**Exercise brief:** Copy out the listing below line for line, keeping every character, space, and line break the same.

**Available records:**
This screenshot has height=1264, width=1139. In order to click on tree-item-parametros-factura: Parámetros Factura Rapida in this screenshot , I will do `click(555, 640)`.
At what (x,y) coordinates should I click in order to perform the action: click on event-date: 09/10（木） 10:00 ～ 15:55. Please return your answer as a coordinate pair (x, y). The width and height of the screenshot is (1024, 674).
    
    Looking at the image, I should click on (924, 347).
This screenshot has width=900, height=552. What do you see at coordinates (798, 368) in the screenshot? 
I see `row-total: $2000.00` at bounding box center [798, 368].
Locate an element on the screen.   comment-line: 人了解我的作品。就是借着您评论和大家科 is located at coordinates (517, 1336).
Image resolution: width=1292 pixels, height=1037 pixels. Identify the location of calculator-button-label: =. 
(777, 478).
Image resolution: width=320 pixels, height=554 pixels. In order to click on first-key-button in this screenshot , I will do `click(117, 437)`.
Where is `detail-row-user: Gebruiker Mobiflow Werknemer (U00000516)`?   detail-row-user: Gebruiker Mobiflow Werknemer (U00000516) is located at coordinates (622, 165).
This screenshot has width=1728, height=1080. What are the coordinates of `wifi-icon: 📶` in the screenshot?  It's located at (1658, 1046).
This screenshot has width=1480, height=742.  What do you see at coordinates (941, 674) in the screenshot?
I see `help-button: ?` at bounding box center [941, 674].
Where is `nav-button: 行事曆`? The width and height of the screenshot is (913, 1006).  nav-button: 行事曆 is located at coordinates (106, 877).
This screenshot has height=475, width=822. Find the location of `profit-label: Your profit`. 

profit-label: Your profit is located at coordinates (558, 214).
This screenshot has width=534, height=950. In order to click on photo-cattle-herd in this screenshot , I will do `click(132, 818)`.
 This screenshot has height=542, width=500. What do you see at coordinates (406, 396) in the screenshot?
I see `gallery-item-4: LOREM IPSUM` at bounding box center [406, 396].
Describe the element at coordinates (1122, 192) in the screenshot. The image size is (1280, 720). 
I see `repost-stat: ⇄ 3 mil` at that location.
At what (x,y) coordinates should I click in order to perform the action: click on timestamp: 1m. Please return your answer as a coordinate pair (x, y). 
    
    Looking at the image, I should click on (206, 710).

**Response box:**
This screenshot has height=1264, width=1139. In order to click on tree-item-parametros-factura: Parámetros Factura Rapida in this screenshot , I will do `click(555, 640)`.
At what (x,y) coordinates should I click in order to perform the action: click on event-date: 09/10（木） 10:00 ～ 15:55. Please return your answer as a coordinate pair (x, y). The width and height of the screenshot is (1024, 674).
    
    Looking at the image, I should click on (924, 347).
This screenshot has width=900, height=552. What do you see at coordinates (798, 368) in the screenshot? 
I see `row-total: $2000.00` at bounding box center [798, 368].
Locate an element on the screen.   comment-line: 人了解我的作品。就是借着您评论和大家科 is located at coordinates (517, 1336).
Image resolution: width=1292 pixels, height=1037 pixels. Identify the location of calculator-button-label: =. 
(777, 478).
Image resolution: width=320 pixels, height=554 pixels. In order to click on first-key-button in this screenshot , I will do `click(117, 437)`.
Where is `detail-row-user: Gebruiker Mobiflow Werknemer (U00000516)`?   detail-row-user: Gebruiker Mobiflow Werknemer (U00000516) is located at coordinates (622, 165).
This screenshot has width=1728, height=1080. What are the coordinates of `wifi-icon: 📶` in the screenshot?  It's located at (1658, 1046).
This screenshot has width=1480, height=742.  What do you see at coordinates (941, 674) in the screenshot?
I see `help-button: ?` at bounding box center [941, 674].
Where is `nav-button: 行事曆`? The width and height of the screenshot is (913, 1006).  nav-button: 行事曆 is located at coordinates (106, 877).
This screenshot has height=475, width=822. Find the location of `profit-label: Your profit`. 

profit-label: Your profit is located at coordinates (558, 214).
This screenshot has width=534, height=950. In order to click on photo-cattle-herd in this screenshot , I will do `click(132, 818)`.
 This screenshot has height=542, width=500. What do you see at coordinates (406, 396) in the screenshot?
I see `gallery-item-4: LOREM IPSUM` at bounding box center [406, 396].
Describe the element at coordinates (1122, 192) in the screenshot. The image size is (1280, 720). 
I see `repost-stat: ⇄ 3 mil` at that location.
At what (x,y) coordinates should I click in order to perform the action: click on timestamp: 1m. Please return your answer as a coordinate pair (x, y). 
    
    Looking at the image, I should click on (206, 710).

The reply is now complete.